At that time it was place located outside of a built-up area. In his 1929 essay entitled "Zabytki Historyczne Żydów w Polsce" ("Jewish Historic Monuments in Poland") Meir Balaban wrote that the Kielce Jews: "(they) bought land for a cemetery a long way from the city and to this day bury their dead there". The first documented funeral took place two years later. The Chevra Kadisha brotherhood dealt with organizing burials and managing the cemetery. Society called Chesed Szel Emet also functioned in Kielce which covered costs of funerals of the poorest and the loneliest. Over time, the pre-burial mortuary house, called beit tahara was built, the accommodation for the grave-digger and caretaker was provided and prepared, the cemetery was enclosed with a fence and the access road was hardened. Initially, the small area of the necropolis was enlarged in the 1920s.

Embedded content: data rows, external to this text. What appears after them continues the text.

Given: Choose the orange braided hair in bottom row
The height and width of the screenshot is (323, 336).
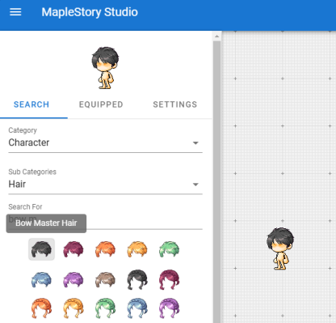Looking at the screenshot, I should pos(41,308).
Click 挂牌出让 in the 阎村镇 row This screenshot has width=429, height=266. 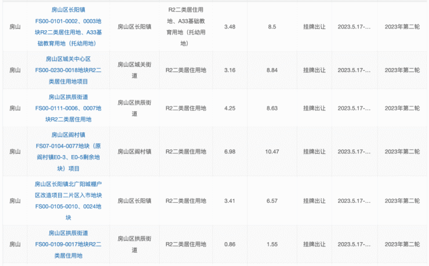point(314,152)
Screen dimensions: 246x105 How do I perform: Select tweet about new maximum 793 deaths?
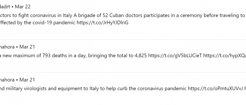click(123, 56)
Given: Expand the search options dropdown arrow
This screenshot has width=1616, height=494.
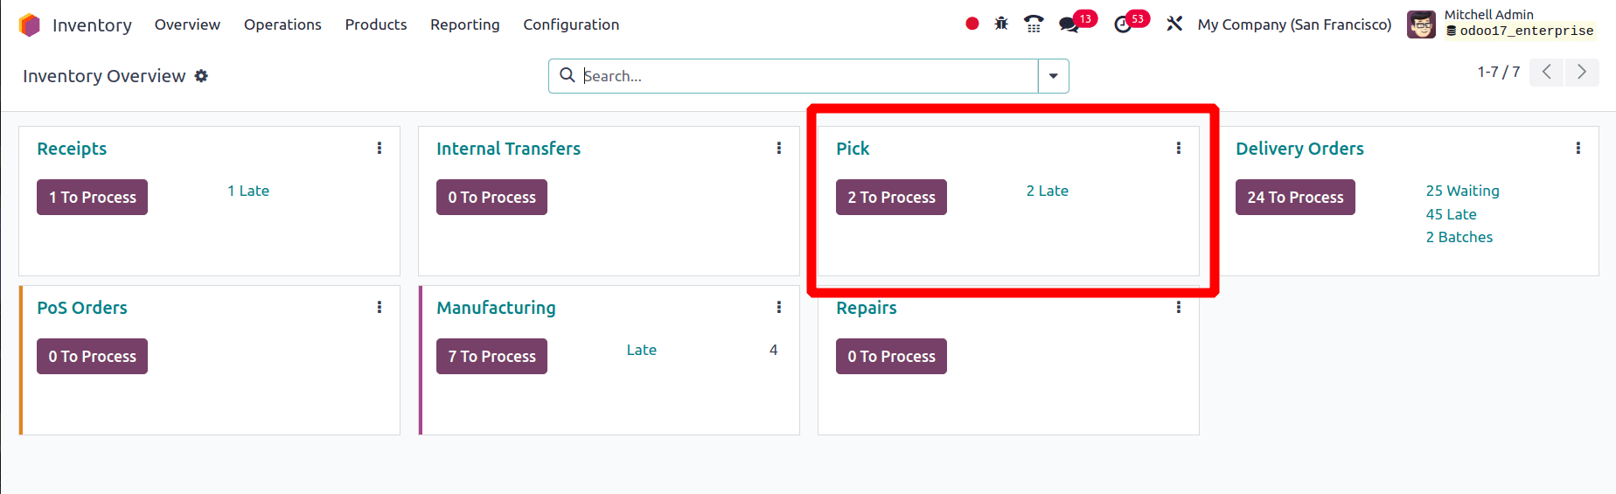Looking at the screenshot, I should click(x=1053, y=76).
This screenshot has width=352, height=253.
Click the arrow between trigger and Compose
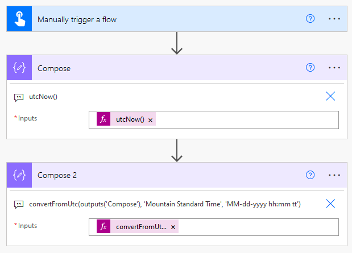[x=177, y=43]
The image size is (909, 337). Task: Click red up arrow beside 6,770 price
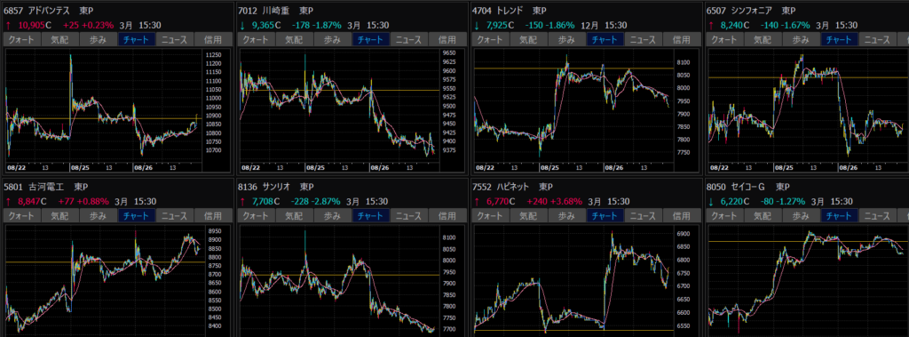coord(476,202)
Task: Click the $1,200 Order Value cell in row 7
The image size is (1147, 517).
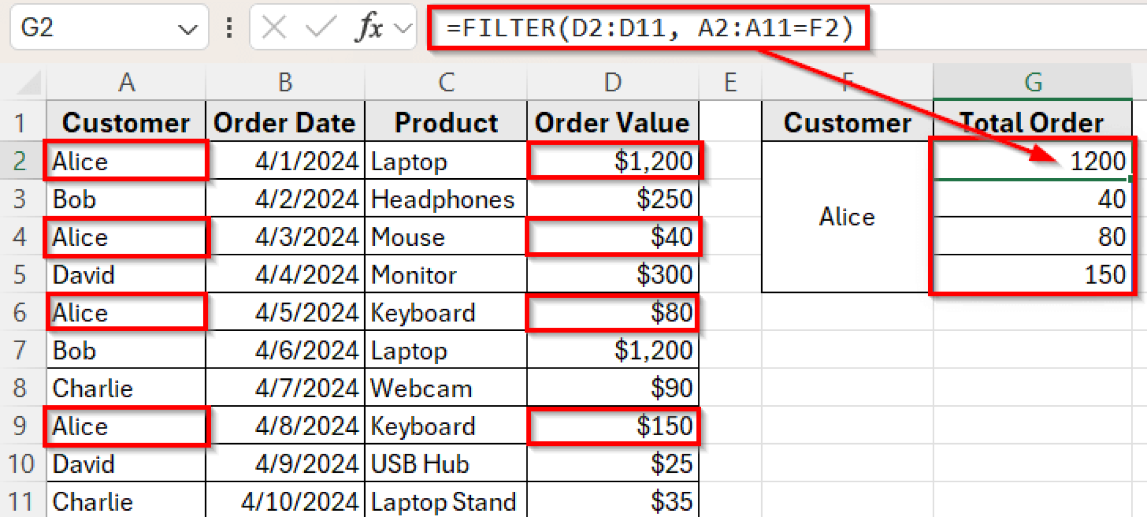Action: click(x=612, y=350)
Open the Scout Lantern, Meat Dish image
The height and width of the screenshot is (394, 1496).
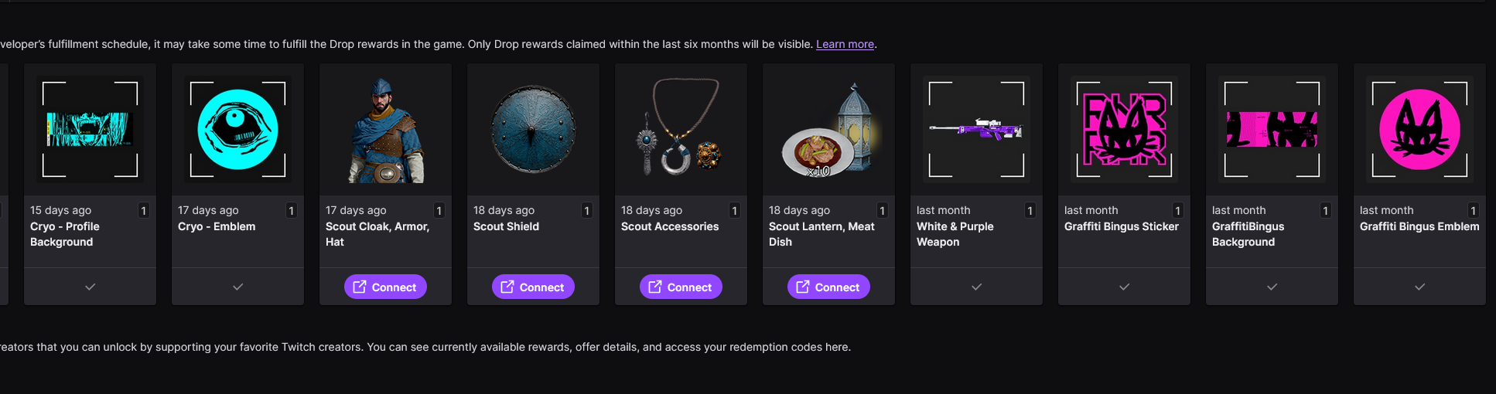828,129
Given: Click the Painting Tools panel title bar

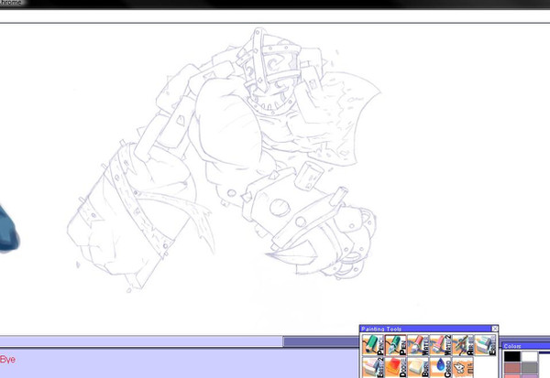Looking at the screenshot, I should click(422, 329).
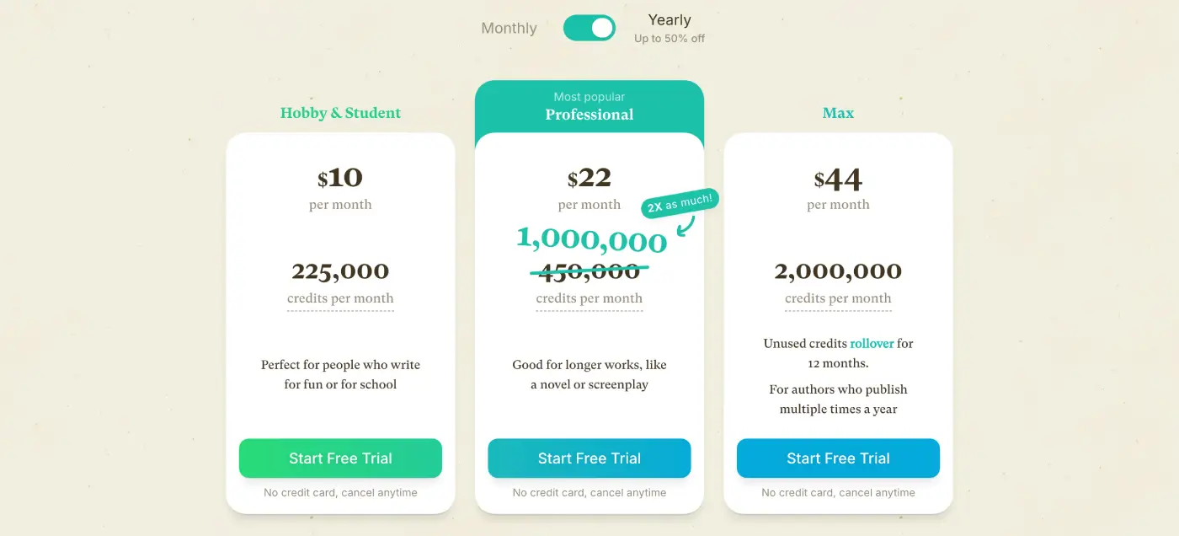Screen dimensions: 1179x536
Task: Select the Yearly billing option
Action: point(669,19)
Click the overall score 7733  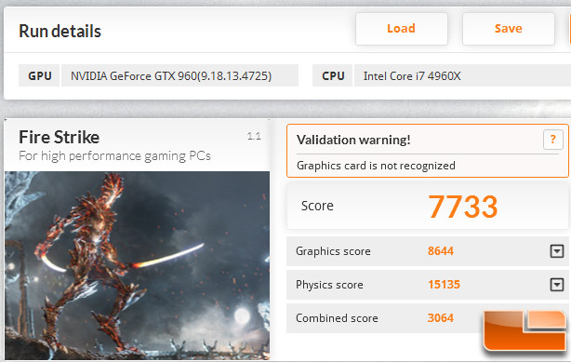tap(462, 207)
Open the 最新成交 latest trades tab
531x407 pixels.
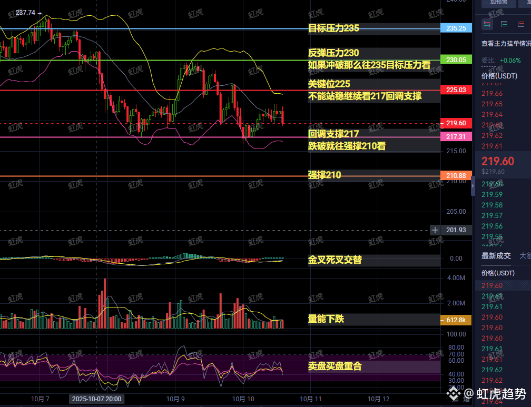[x=496, y=256]
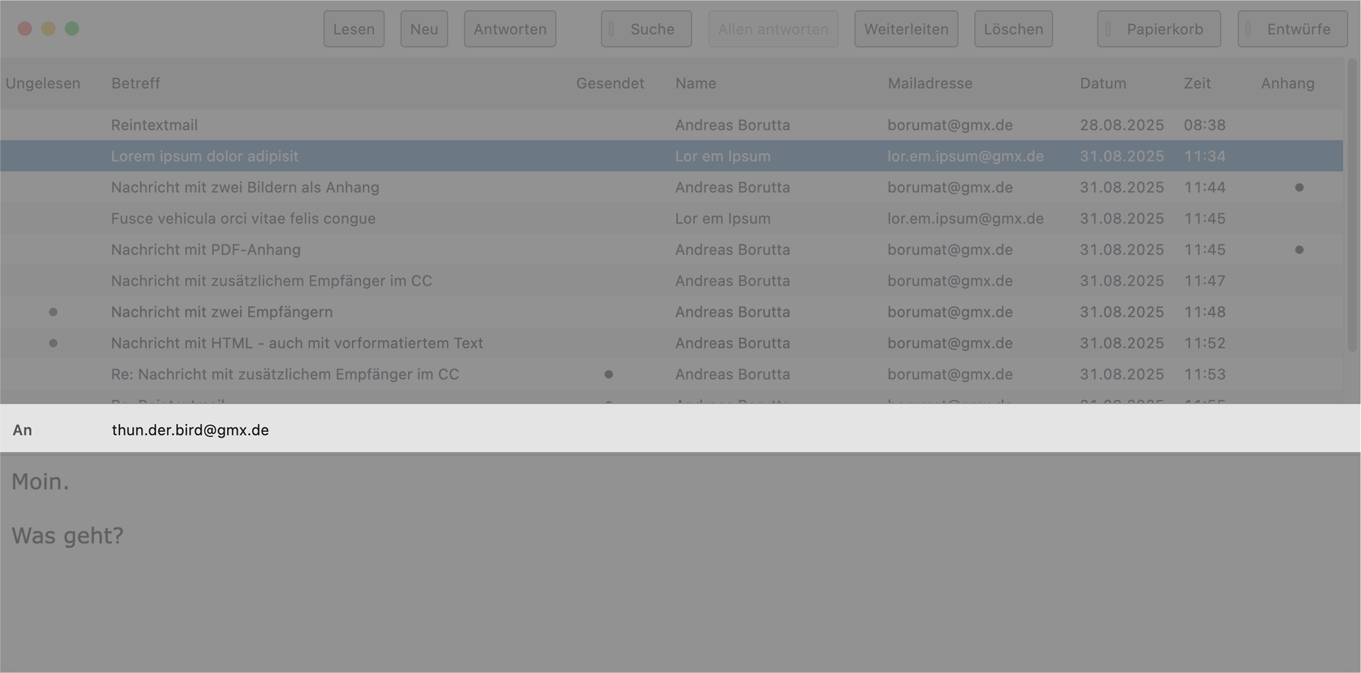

The cemetery is a burial place for many persons who played significant role in the life of Kielce. In 1915 Chaim Shmuel Horowitz, tzadik from Chęciny, the great-grandson of the great Seer of Lublin was buried here, and two years later Motele Twerski i.e. Mordechai Kuzmirer, being a descendent of the Chernobyl Hasidic dynasty was interred here too. The graves of both tzadikim became a pilgrimage destination for many religious Jews.
During the Second World War the Nazis carried out numerous executions of the Jewish population in the area of the necropolis. Bodies of the Jews who were murdered and died in the ghetto in Kielce were buried there as well. Let us quote an excerpt from the memories of Adam Helfand, published in the book by Eugeniusz Fąfara entitled "Gehenna Ludności Żydowskiej" (" Gehenna of the Jewish Population") . Adam Helfand was forced by the Germans to collect the corpses of Jews shot during the ghetto's dissolution from the streets. At the cemetery he witnessed " feverish work digging huge pits into which victims of the operation were thrown (..). Before the corpses were buried, we had to strip them naked. The clothing was burned and the servile Hitlerites searched for gold in the ashes. Some of our mates were compelled by terror and death threats to knock out the gold teeth from the bodies". After the liberation, the remains of the Jews exhumed in various spots of the town in the years 1945-1946 were buried in the cemetery.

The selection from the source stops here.